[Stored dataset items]
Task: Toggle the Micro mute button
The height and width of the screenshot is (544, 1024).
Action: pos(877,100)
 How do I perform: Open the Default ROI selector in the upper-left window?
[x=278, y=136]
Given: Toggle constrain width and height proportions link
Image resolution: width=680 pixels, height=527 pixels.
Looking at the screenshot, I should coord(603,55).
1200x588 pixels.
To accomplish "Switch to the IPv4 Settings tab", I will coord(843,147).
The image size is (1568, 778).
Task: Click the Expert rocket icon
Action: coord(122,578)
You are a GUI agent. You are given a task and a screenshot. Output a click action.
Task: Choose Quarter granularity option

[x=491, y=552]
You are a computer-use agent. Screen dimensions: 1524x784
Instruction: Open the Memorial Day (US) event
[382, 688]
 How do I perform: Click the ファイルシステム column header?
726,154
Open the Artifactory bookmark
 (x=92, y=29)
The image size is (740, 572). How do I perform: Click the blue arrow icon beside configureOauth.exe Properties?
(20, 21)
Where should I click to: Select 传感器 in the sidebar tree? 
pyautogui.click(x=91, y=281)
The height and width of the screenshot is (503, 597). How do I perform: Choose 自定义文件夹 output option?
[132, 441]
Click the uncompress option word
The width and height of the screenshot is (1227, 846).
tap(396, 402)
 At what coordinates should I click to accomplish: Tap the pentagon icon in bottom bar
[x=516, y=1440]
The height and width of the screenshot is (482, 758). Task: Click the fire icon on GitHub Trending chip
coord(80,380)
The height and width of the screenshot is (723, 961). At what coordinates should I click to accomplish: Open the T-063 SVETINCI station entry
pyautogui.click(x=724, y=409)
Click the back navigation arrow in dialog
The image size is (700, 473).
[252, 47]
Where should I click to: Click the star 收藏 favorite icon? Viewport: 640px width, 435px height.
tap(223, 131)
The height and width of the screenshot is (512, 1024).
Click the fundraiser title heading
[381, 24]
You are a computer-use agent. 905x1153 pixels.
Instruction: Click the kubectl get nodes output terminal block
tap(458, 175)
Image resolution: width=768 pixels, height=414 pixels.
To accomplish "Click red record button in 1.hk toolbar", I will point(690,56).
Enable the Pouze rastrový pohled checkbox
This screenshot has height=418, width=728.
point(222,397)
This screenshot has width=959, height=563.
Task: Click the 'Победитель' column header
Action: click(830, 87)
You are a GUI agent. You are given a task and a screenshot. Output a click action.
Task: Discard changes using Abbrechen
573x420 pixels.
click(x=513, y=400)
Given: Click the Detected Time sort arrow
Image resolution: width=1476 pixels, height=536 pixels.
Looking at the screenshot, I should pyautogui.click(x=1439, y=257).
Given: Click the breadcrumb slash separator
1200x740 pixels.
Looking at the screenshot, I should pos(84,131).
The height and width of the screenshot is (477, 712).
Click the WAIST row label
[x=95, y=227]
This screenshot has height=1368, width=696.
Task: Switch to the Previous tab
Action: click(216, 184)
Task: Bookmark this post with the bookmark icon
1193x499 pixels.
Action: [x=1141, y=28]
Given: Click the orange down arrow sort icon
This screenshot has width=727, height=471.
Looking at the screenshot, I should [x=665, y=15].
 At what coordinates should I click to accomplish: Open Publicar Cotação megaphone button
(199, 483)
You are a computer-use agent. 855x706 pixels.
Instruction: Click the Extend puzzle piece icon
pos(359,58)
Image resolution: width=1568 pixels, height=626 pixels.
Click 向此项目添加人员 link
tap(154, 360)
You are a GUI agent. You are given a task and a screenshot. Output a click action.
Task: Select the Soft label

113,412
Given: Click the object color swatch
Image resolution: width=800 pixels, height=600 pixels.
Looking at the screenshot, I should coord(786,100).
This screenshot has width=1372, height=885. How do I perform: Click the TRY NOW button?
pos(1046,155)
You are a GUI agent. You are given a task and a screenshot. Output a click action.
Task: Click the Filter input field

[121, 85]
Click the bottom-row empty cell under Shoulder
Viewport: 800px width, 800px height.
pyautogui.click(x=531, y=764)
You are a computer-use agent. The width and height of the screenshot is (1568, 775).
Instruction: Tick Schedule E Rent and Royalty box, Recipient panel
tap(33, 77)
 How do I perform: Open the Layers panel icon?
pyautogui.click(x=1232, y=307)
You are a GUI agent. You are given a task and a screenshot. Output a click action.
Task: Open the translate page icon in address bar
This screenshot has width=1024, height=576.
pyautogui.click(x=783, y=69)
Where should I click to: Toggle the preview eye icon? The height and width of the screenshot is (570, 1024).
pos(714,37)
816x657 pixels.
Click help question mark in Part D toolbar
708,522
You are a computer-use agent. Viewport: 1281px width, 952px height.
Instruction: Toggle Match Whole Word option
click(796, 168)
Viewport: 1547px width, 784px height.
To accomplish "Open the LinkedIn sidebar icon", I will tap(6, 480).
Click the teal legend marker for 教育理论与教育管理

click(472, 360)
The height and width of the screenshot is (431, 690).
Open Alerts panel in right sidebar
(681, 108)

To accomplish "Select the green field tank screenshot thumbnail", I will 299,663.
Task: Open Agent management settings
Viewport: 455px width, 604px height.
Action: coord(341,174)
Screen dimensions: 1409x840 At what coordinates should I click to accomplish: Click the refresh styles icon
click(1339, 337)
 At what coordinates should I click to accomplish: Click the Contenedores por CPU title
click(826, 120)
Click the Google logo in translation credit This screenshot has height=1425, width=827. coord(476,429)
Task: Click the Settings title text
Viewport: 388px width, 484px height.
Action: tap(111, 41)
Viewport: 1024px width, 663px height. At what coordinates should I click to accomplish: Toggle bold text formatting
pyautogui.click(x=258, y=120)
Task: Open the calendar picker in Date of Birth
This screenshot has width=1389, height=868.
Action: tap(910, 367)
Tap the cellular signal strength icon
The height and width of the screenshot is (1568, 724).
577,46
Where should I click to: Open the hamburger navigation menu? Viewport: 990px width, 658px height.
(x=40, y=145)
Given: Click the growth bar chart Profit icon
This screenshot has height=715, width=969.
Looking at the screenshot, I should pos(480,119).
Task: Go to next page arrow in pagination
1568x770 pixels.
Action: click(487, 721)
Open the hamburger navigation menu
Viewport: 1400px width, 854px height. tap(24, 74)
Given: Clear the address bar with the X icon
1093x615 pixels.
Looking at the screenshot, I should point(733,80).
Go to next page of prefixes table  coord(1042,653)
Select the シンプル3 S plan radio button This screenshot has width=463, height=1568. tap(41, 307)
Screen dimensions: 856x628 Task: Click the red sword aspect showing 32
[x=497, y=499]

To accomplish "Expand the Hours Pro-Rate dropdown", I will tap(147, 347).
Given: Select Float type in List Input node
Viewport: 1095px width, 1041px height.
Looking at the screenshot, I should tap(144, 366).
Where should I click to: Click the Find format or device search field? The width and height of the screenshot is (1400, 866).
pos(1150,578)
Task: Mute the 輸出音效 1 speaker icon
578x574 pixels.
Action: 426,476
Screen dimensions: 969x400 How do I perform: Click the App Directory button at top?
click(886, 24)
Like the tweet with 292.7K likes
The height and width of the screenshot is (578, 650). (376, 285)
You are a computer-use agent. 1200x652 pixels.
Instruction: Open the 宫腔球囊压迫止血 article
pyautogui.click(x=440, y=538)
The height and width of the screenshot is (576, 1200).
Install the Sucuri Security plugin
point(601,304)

**Stated problem:**
Please reproduce every one of the items above word for word, with no changes.

**Answer:**
Task: Toggle the Micro mute button
The height and width of the screenshot is (544, 1024).
Action: pos(877,100)
 How do I perform: Open the Default ROI selector in the upper-left window?
[x=278, y=136]
Given: Toggle constrain width and height proportions link
Image resolution: width=680 pixels, height=527 pixels.
Looking at the screenshot, I should coord(603,55).
1200x588 pixels.
To accomplish "Switch to the IPv4 Settings tab", I will coord(843,147).
The image size is (1568, 778).
Task: Click the Expert rocket icon
Action: coord(122,578)
You are a GUI agent. You are given a task and a screenshot. Output a click action.
Task: Choose Quarter granularity option

[x=491, y=552]
You are a computer-use agent. Screen dimensions: 1524x784
Instruction: Open the Memorial Day (US) event
[382, 688]
 How do I perform: Click the ファイルシステム column header?
726,154
Open the Artifactory bookmark
 (x=92, y=29)
The image size is (740, 572). How do I perform: Click the blue arrow icon beside configureOauth.exe Properties?
(20, 21)
Where should I click to: Select 传感器 in the sidebar tree? 
pyautogui.click(x=91, y=281)
The height and width of the screenshot is (503, 597). How do I perform: Choose 自定义文件夹 output option?
[132, 441]
Click the uncompress option word
The width and height of the screenshot is (1227, 846).
tap(396, 402)
 At what coordinates should I click to accomplish: Tap the pentagon icon in bottom bar
[x=516, y=1440]
The height and width of the screenshot is (482, 758). Task: Click the fire icon on GitHub Trending chip
coord(80,380)
The height and width of the screenshot is (723, 961). At what coordinates should I click to accomplish: Open the T-063 SVETINCI station entry
pyautogui.click(x=724, y=409)
Click the back navigation arrow in dialog
The image size is (700, 473).
[252, 47]
Where should I click to: Click the star 收藏 favorite icon? Viewport: 640px width, 435px height.
tap(223, 131)
The height and width of the screenshot is (512, 1024).
Click the fundraiser title heading
[381, 24]
You are a computer-use agent. 905x1153 pixels.
Instruction: Click the kubectl get nodes output terminal block
tap(458, 175)
Image resolution: width=768 pixels, height=414 pixels.
To accomplish "Click red record button in 1.hk toolbar", I will point(690,56).
Enable the Pouze rastrový pohled checkbox
This screenshot has height=418, width=728.
point(222,397)
This screenshot has width=959, height=563.
Task: Click the 'Победитель' column header
Action: click(830, 87)
You are a GUI agent. You are given a task and a screenshot. Output a click action.
Task: Discard changes using Abbrechen
573x420 pixels.
click(x=513, y=400)
Given: Click the Detected Time sort arrow
Image resolution: width=1476 pixels, height=536 pixels.
Looking at the screenshot, I should pyautogui.click(x=1439, y=257).
Given: Click the breadcrumb slash separator
1200x740 pixels.
Looking at the screenshot, I should pos(84,131).
The height and width of the screenshot is (477, 712).
Click the WAIST row label
[x=95, y=227]
This screenshot has height=1368, width=696.
Task: Switch to the Previous tab
Action: click(216, 184)
Task: Bookmark this post with the bookmark icon
1193x499 pixels.
Action: [x=1141, y=28]
Given: Click the orange down arrow sort icon
This screenshot has width=727, height=471.
Looking at the screenshot, I should [x=665, y=15].
 At what coordinates should I click to accomplish: Open Publicar Cotação megaphone button
(199, 483)
You are a computer-use agent. 855x706 pixels.
Instruction: Click the Extend puzzle piece icon
pos(359,58)
Image resolution: width=1568 pixels, height=626 pixels.
Click 向此项目添加人员 link
tap(154, 360)
You are a GUI agent. You are given a task and a screenshot. Output a click action.
Task: Select the Soft label

113,412
Given: Click the object color swatch
Image resolution: width=800 pixels, height=600 pixels.
Looking at the screenshot, I should coord(786,100).
This screenshot has width=1372, height=885. How do I perform: Click the TRY NOW button?
pos(1046,155)
You are a GUI agent. You are given a task and a screenshot. Output a click action.
Task: Click the Filter input field

[121, 85]
Click the bottom-row empty cell under Shoulder
Viewport: 800px width, 800px height.
pyautogui.click(x=531, y=764)
You are a computer-use agent. The width and height of the screenshot is (1568, 775).
Instruction: Tick Schedule E Rent and Royalty box, Recipient panel
tap(33, 77)
 How do I perform: Open the Layers panel icon?
pyautogui.click(x=1232, y=307)
You are a GUI agent. You are given a task and a screenshot. Output a click action.
Task: Open the translate page icon in address bar
This screenshot has width=1024, height=576.
pyautogui.click(x=783, y=69)
Where should I click to: Toggle the preview eye icon? The height and width of the screenshot is (570, 1024).
pos(714,37)
816x657 pixels.
Click help question mark in Part D toolbar
708,522
You are a computer-use agent. Viewport: 1281px width, 952px height.
Instruction: Toggle Match Whole Word option
click(796, 168)
Viewport: 1547px width, 784px height.
To accomplish "Open the LinkedIn sidebar icon", I will tap(6, 480).
Click the teal legend marker for 教育理论与教育管理

click(472, 360)
The height and width of the screenshot is (431, 690).
Open Alerts panel in right sidebar
(681, 108)

To accomplish "Select the green field tank screenshot thumbnail", I will 299,663.
Task: Open Agent management settings
Viewport: 455px width, 604px height.
Action: coord(341,174)
Screen dimensions: 1409x840 At what coordinates should I click to accomplish: Click the refresh styles icon
click(1339, 337)
 At what coordinates should I click to accomplish: Click the Contenedores por CPU title
click(826, 120)
Click the Google logo in translation credit This screenshot has height=1425, width=827. coord(476,429)
Task: Click the Settings title text
Viewport: 388px width, 484px height.
Action: tap(111, 41)
Viewport: 1024px width, 663px height. At what coordinates should I click to accomplish: Toggle bold text formatting
pyautogui.click(x=258, y=120)
Task: Open the calendar picker in Date of Birth
This screenshot has width=1389, height=868.
Action: tap(910, 367)
Tap the cellular signal strength icon
The height and width of the screenshot is (1568, 724).
577,46
Where should I click to: Open the hamburger navigation menu? Viewport: 990px width, 658px height.
(x=40, y=145)
Given: Click the growth bar chart Profit icon
This screenshot has height=715, width=969.
Looking at the screenshot, I should pos(480,119).
Task: Go to next page arrow in pagination
1568x770 pixels.
Action: click(487, 721)
Open the hamburger navigation menu
Viewport: 1400px width, 854px height. tap(24, 74)
Given: Clear the address bar with the X icon
1093x615 pixels.
Looking at the screenshot, I should point(733,80).
Go to next page of prefixes table  coord(1042,653)
Select the シンプル3 S plan radio button This screenshot has width=463, height=1568. tap(41, 307)
Screen dimensions: 856x628 Task: Click the red sword aspect showing 32
[x=497, y=499]

To accomplish "Expand the Hours Pro-Rate dropdown", I will tap(147, 347).
Given: Select Float type in List Input node
Viewport: 1095px width, 1041px height.
Looking at the screenshot, I should tap(144, 366).
Where should I click to: Click the Find format or device search field? The width and height of the screenshot is (1400, 866).
pos(1150,578)
Task: Mute the 輸出音效 1 speaker icon
578x574 pixels.
Action: 426,476
Screen dimensions: 969x400 How do I perform: Click the App Directory button at top?
click(886, 24)
Like the tweet with 292.7K likes
The height and width of the screenshot is (578, 650). (376, 285)
You are a computer-use agent. 1200x652 pixels.
Instruction: Open the 宫腔球囊压迫止血 article
pyautogui.click(x=440, y=538)
The height and width of the screenshot is (576, 1200).
Install the Sucuri Security plugin
point(601,304)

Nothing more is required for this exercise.